Goal
The goal of this project is to predict the sentiment of Wikipedia discussion comments and identify any sources of bias that may exist in the datasets, and to develop testable hypotheses about how these biases might impact the behavior of machine learning models trained on the data extracted from these datasets, when those models are used for research purposes or to power data-driven applications.
The corpus we use for the project is called the Wikipedia Talk corpus, and it consists of three datasets. Each dataset contains thousands of online discussion posts made by Wikipedia editors who were discussing how to write and edit Wikipedia articles. Crowdworkers labelled these posts for three kinds of hostile speech: “toxicity”, “aggression”, and “personal attacks”. Many posts in each dataset were labelled by multiple crowdworkers for each type of hostile speech, to improve accuracy. Google data scientists used these annotated datasets to train machine learning models as part of a project called Conversation AI. The models have been used in a variety of software products and made freely accessible to anyone through the Perspective API.
For the purpose of this analysis, we will be focusing on personal attacks dataset
There are currently two distinct types of data included:
- A corpus of all 95 million user and article talk diffs made between 2001–2015 which can be scored by our personal attacks model.

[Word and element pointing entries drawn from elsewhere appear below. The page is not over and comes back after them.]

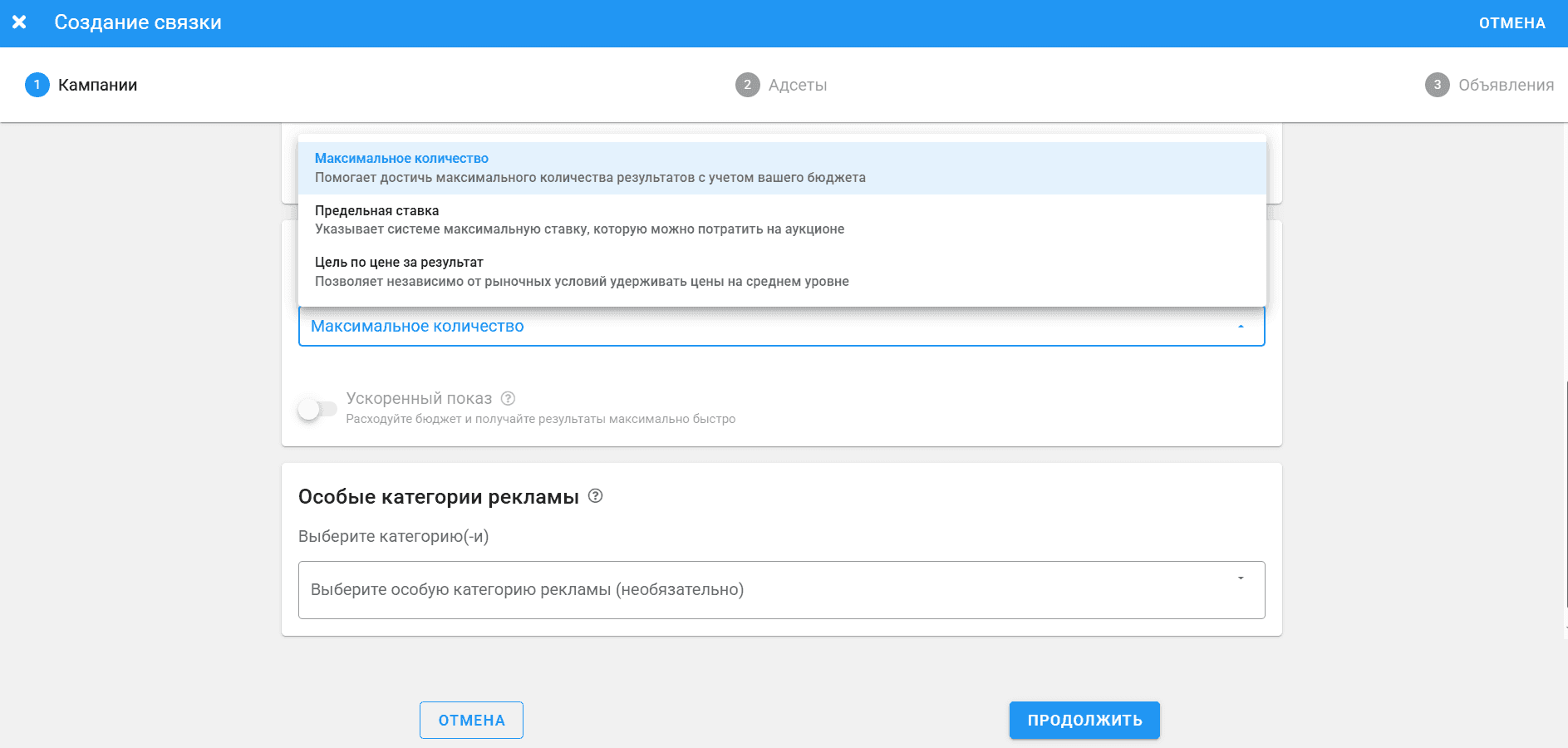
Task: Open the Кампании step tab
Action: click(x=97, y=85)
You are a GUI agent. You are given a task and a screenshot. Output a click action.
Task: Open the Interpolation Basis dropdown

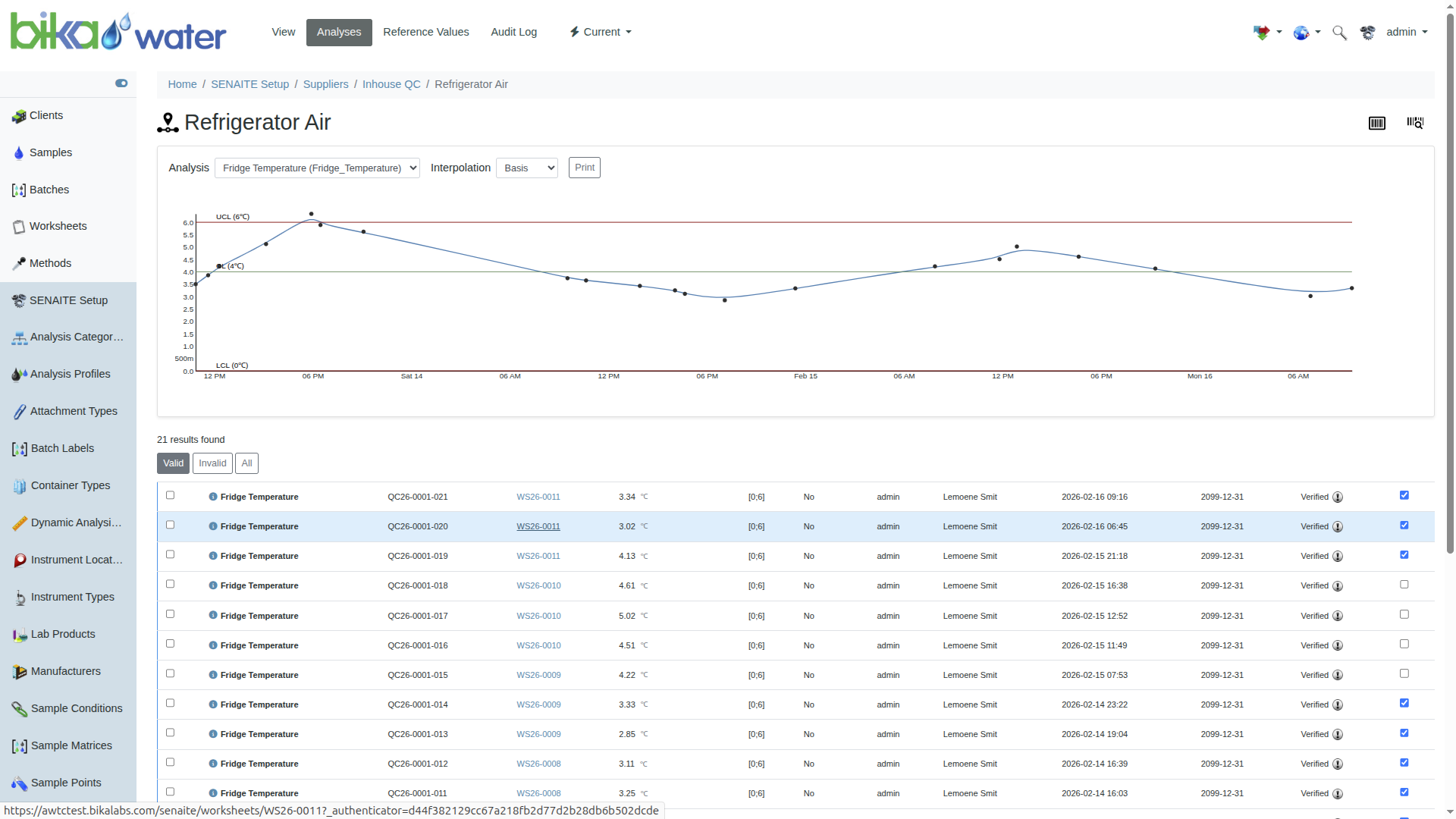526,168
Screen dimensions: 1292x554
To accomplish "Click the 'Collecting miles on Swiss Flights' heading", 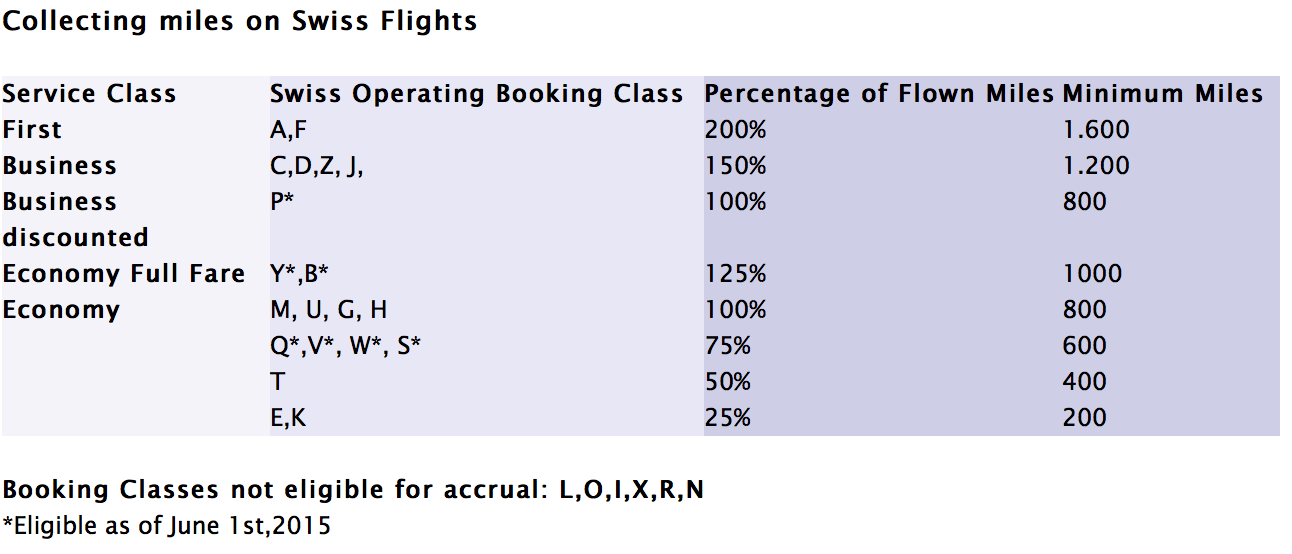I will (239, 22).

- An annotated dataset of 1m crowd-sourced annotations that cover 100k talk page diffs (with 10 judgements per diff) for personal attacks, aggression, and toxicity.
Analyze the personal attacks datasets and answer some of the following questions
- Predict sentiments of personal attack comments using Naive Bayes
- Explore relationships between worker demographics and labeling behavior
- How consistent are labelling behaviors among workers with different demographic profiles? For example, are female-identified labelers more or less likely to label comments as aggressive than male-identified labelers?
- If the labelling behaviors are different, what are some possible causes and consequences of this difference?